Repeat word for word everything in the forum thread on slow GPU allocations from "Subsequent call get" down to "output of CUDA.versioninfo()".

━━━━━ EXCERPT PROVIDED

Hi,
I have a complicated function that if i call it twice in row with the exact same arguments, the second call is 50% slower. The function calls many kernels that execute on the gpu.
I noticed that one of the sub-function allocates a CuArray. On the first call the allocation takes like milliseconds, but on the second call the exact same allocation (namely CUDA.zeros(Float32,sizex,sizey)) the time is around 0.5s saying 99,7% GC time.
Subsequent call get slower and slower but not that much. I tried to pre-allocate or unsafe_free! everything, the GC keep hiting.
Any idea where this could come from ?
What’s the CUDA capability of your driver? Can you post the output of CUDA.versioninfo()
? It should be at least 11.2, if it isn’t try upgrading your driver.
CUDA toolkit 11.1.1, artifact installation
CUDA driver 11.2.0
NVIDIA driver 460.84.0
Libraries:
- CUBLAS: 11.3.0
- CURAND: 10.2.2
- CUFFT: 10.3.0
- CUSOLVER: 11.0.1
- CUSPARSE: 11.3.0
- CUPTI: 14.0.0
- NVML: 11.0.0+460.84
- CUDNN: 8.0.4 (for CUDA 11.1.0)

━━━━━━━━━━
━━━━━ SUPPLIED RECORDS

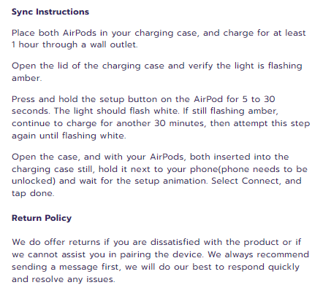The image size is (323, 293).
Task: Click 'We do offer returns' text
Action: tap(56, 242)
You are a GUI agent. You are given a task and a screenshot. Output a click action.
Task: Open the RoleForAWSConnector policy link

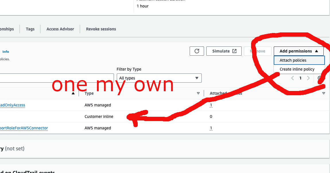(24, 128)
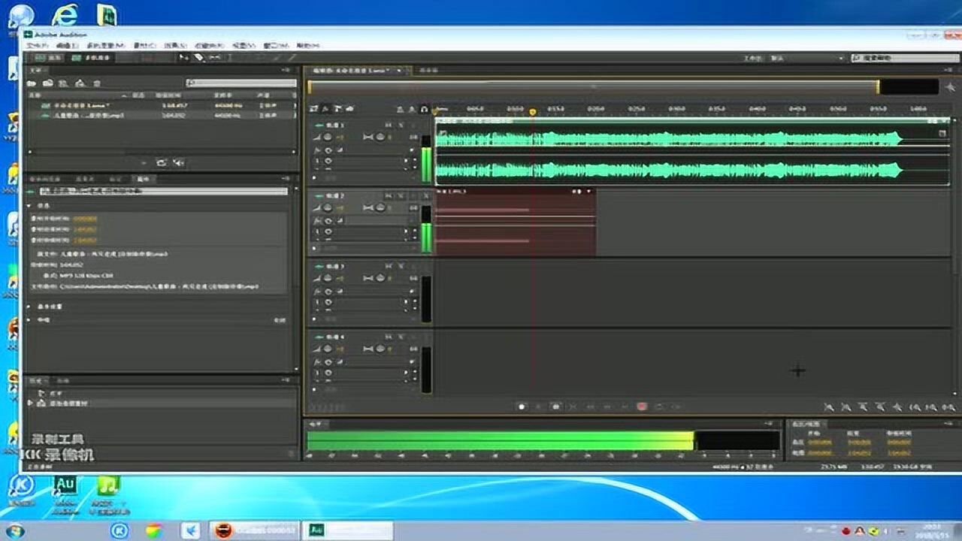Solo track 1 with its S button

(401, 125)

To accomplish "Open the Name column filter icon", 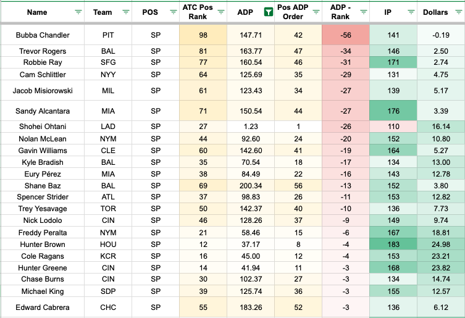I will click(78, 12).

━━━━━━━━━━

## EXPECTED ANSWER
Subsequent call get slower and slower but not that much. I tried to pre-allocate or unsafe_free! everything, the GC keep hiting.
Any idea where this could come from ?
What’s the CUDA capability of your driver? Can you post the output of CUDA.versioninfo()